• **DIRECTIVE A**
In the passage about Hotwire's ad campaign, what is the name of the advertising blitz?

• **PASSAGE**

** begin **

Hotwire Tries to Hack Its Way Into Gen Z and Millennial Hearts

  • Skift Take
    Hotwire is calling out the online travel industry for its failure to focus on anything but price, price, price. As a discount travel business, that message drips with irony.

    Online Travel This Week

    I must admit that when I was writing recently about Expedia Group’s efforts to redefine its potpourri of brands, I wondered if its discount hotel website Hotwire was still part of the mix or whether Expedia had quietly shut it down with not many people  even noticing.

    It has been that long since we’d heard a peep from or about Hotwire.

    But after struggling in recent years and undergoing several leadership changes, Hotwire is back with its largest ad campaign in three years. The advertising blitz, “Book Beyond Your Wildest Means,” targets Gen Z and Millennial travelers, some with a gaming bent, and relies heavily on Tik Tok, spots during the U.S. Olympic trials, and plenty of audio and video streaming, podcasts, and mobile.

    @hotwiretravel

    You don’t have to be @jasonderulo to travel in style. Enter the #HotwireHotelGoals challenge & follow us for a chance to win a private jet getaway✈️

    ♬ original sound – Hotwire

    The company claimed its Tik Tok challenge, which featured singer and songwriter Jason Derulo and the chance to win a $50,000 trip with private jet service, got 2 million views in the first few days.

    Hotwire is sponsoring livestreams on Twitch, partnering with well-known streamers, and is serving up playlists on Spotify to get its young target audience — 60 percent of whom were found to have never stayed in a 5-star hotel — in the mood for their upcoming luxe travel on the cheap.

    Hotwire is a hack of sorts when it comes to the traditional ways of booking hotels. For those unfamiliar with Hotwire, which in its early days competed heavily with Priceline’s Name Your Own Price, users select a city and can view a hotel’s star rating and price before booking. But they only find out the hotel name when the booking is complete. In this way, hotels can offer steep discounts without publicizing that they are doing so, and tarnishing their brands.

** end **

• **DIRECTIVE B**
Write out the rows below word for word, from the line containing "Where should I" through the end of the rows, and leave out the pictures.

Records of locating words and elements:
** begin **

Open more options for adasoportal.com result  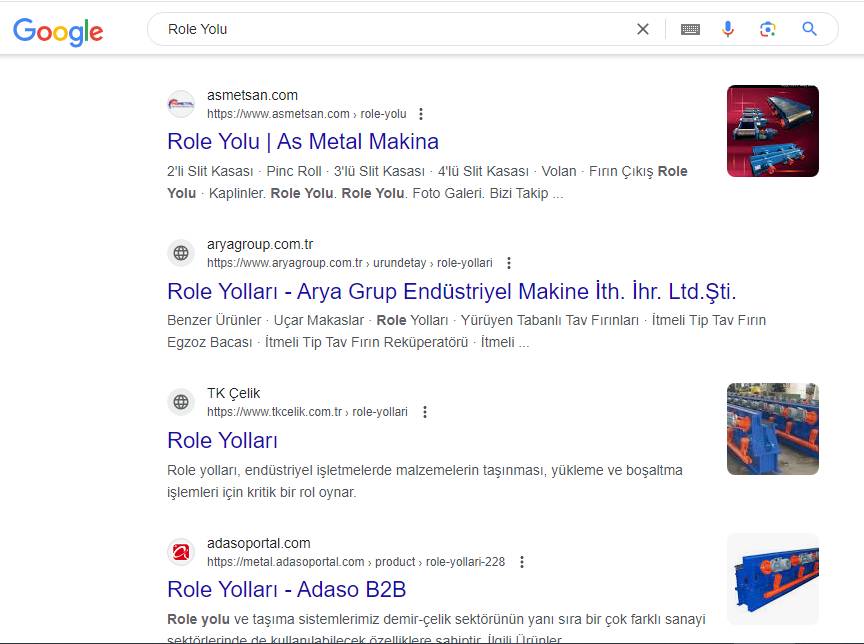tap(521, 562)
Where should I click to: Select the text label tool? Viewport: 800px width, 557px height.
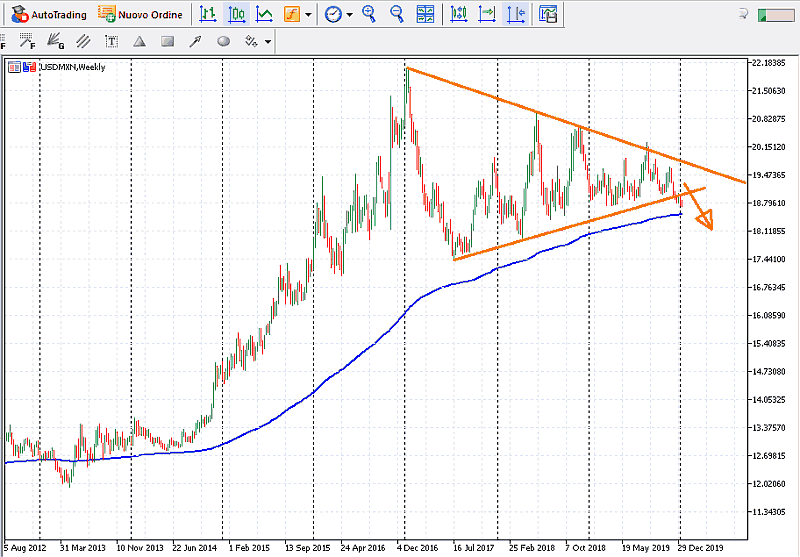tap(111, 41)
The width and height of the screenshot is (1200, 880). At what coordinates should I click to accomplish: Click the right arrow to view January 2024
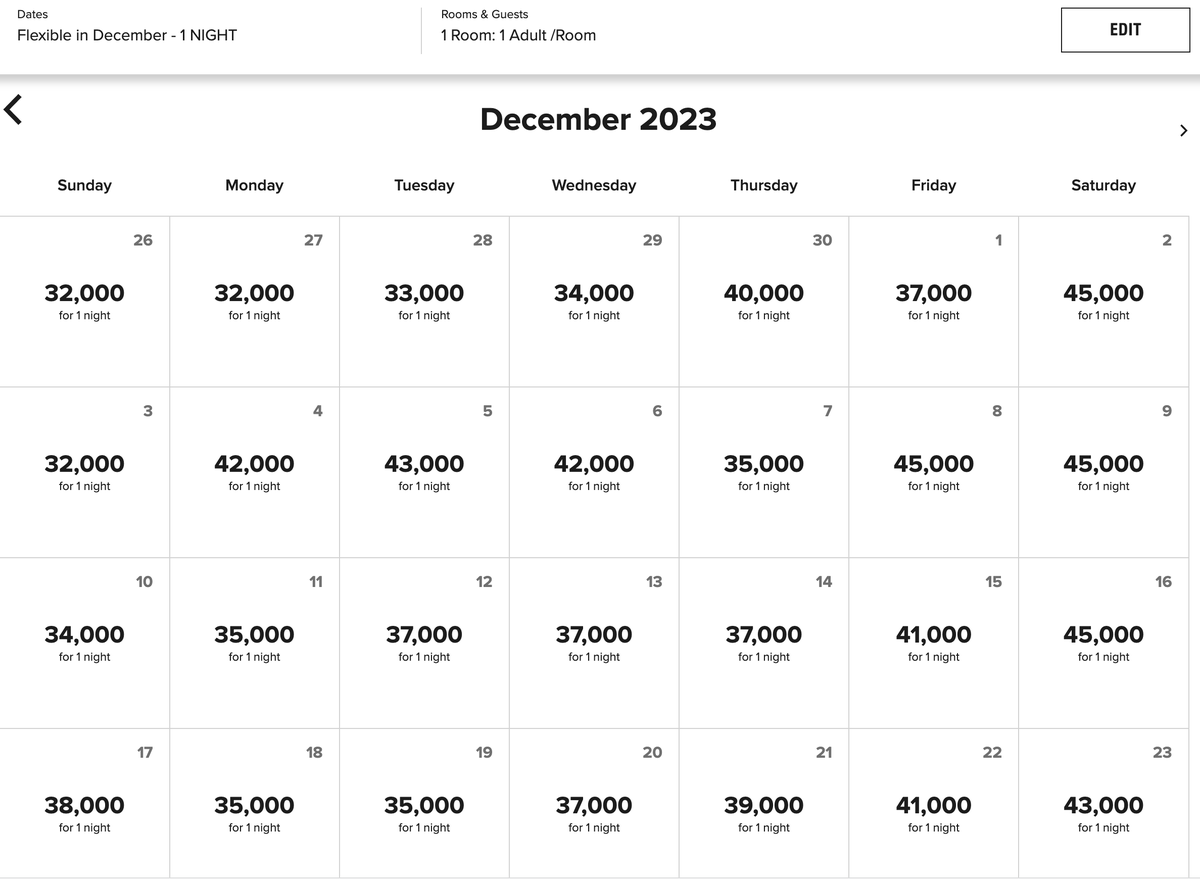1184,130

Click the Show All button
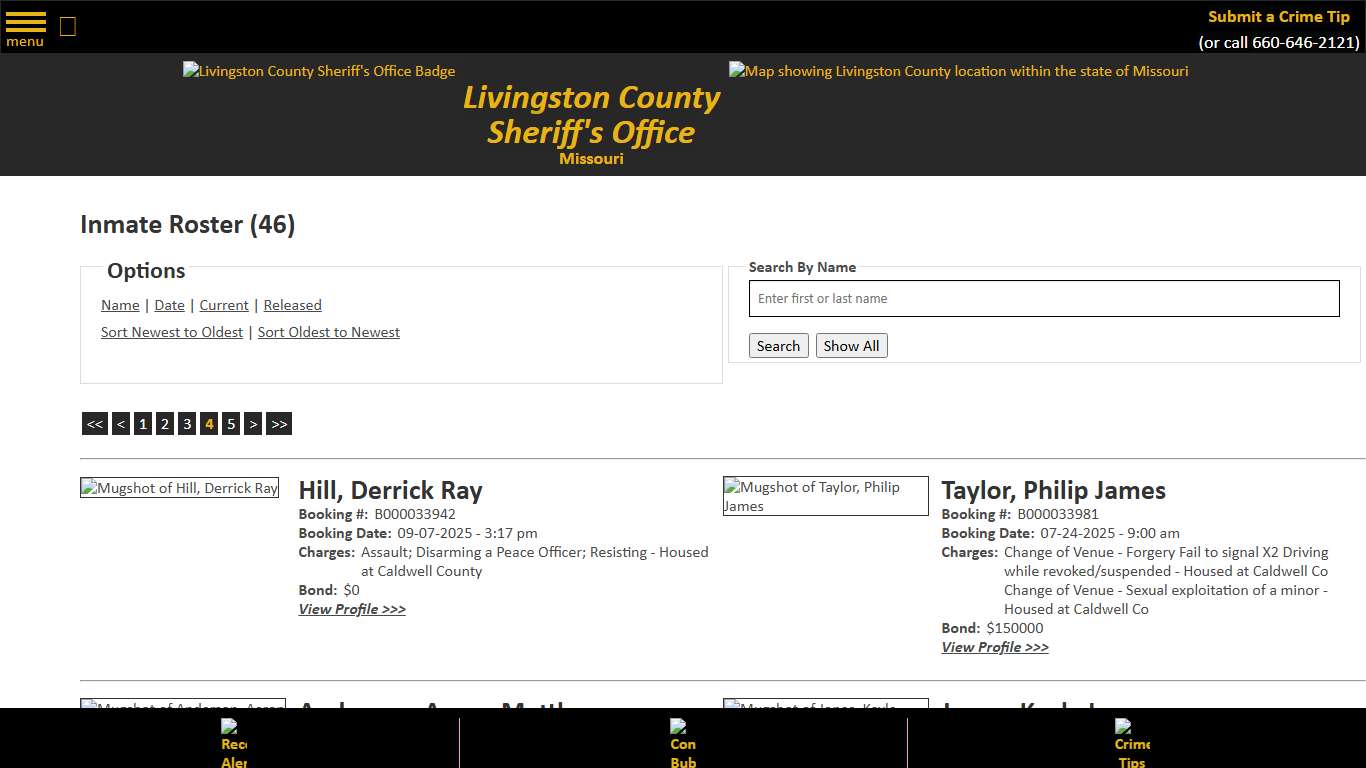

** end **

• **WORKED SOLUTION A**
"Book Beyond Your Wildest Means."

• **WORKED SOLUTION B**
Where should I click to: Select the text label tool? Viewport: 800px width, 557px height.
tap(111, 41)
The width and height of the screenshot is (1200, 880). At what coordinates should I click to accomplish: Click the right arrow to view January 2024
1184,130

Click the Show All button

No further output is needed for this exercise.